Lewis Barber

Personal information
- Full name: Lewis Frederick Barber
- Date of birth: 11 April 1906
- Place of birth: Darfield, South Yorkshire, England
- Date of death: 1983 (aged 76–77)
- Position: Goalkeeper

Senior career*
- Years: Team / Apps / (Gls)
- 1924–1925: Broomhill WMC
- 1925–1927: Halifax Town / 35 / (0)
- 1927–1931: Manchester City / 92 / (0)
- Total:  / 127 / (0)

= Lewis Barber =

English footballer

Lewis Frederick Barber (11 April 1906 – 1983) was an English footballer who played in the Football League for Halifax Town and Manchester City.
Wife: Violet Barber nee Mitchell

Children: Renee, Douglas, Mary, Shirley, Malcolm

Barber's first club was Wombwell F.C., but they did not retain his services for long. He then went on a month's trial at Halifax Town, and gained a permanent contract.
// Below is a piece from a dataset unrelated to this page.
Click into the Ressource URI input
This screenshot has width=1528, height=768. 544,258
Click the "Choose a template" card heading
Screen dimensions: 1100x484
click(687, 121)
He joined Manchester City, then of the Second Division, in 1927, as understudy to Welsh international Bert Gray. In total he made 99 appearances between 1927 and 1930.

The Mexborough and Swinton Times praised his anticipation and ability to punch the ball clear., and described him as "tall, athletic, strong, and in perfect trim", noting that he was "a non-smoker and abstainer".